Pixel coordinate grounding data:
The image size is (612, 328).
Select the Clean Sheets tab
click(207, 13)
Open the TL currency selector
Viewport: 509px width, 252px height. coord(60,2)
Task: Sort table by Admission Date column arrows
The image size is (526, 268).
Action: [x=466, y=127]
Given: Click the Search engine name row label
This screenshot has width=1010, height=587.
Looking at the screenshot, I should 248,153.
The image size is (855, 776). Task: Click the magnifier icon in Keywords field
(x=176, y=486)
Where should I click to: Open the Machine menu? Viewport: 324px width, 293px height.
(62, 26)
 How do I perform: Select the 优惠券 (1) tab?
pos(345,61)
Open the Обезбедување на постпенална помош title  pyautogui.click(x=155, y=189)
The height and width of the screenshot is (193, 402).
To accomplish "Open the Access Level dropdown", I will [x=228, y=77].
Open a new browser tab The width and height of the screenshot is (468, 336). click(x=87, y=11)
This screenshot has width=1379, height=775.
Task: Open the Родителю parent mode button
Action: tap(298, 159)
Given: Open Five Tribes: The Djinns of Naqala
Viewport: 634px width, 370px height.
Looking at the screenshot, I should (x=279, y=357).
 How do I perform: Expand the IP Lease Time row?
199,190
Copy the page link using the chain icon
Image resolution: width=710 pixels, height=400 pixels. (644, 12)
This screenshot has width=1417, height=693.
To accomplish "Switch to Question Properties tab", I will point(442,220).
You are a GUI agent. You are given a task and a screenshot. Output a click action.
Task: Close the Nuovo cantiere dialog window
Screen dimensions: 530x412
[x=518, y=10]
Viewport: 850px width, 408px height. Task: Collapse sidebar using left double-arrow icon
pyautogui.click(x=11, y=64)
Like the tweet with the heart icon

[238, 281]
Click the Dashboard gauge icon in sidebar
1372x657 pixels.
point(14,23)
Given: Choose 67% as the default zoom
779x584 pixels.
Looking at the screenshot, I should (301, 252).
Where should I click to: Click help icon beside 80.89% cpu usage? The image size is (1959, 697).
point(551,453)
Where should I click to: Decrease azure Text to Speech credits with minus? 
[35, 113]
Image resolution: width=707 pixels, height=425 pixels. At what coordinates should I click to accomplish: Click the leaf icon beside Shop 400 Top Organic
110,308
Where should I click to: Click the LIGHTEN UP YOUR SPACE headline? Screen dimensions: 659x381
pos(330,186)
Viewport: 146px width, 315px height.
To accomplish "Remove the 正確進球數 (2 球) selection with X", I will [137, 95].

PROBLEM DETAILS ▸ Exactly the lines from the one containing "Viewport: 146px width, 315px height." through the end of the records should be reproduced, and no others.

ANSWER TO THE EXERCISE ▸
Viewport: 146px width, 315px height.
To accomplish "Remove the 正確進球數 (2 球) selection with X", I will [137, 95].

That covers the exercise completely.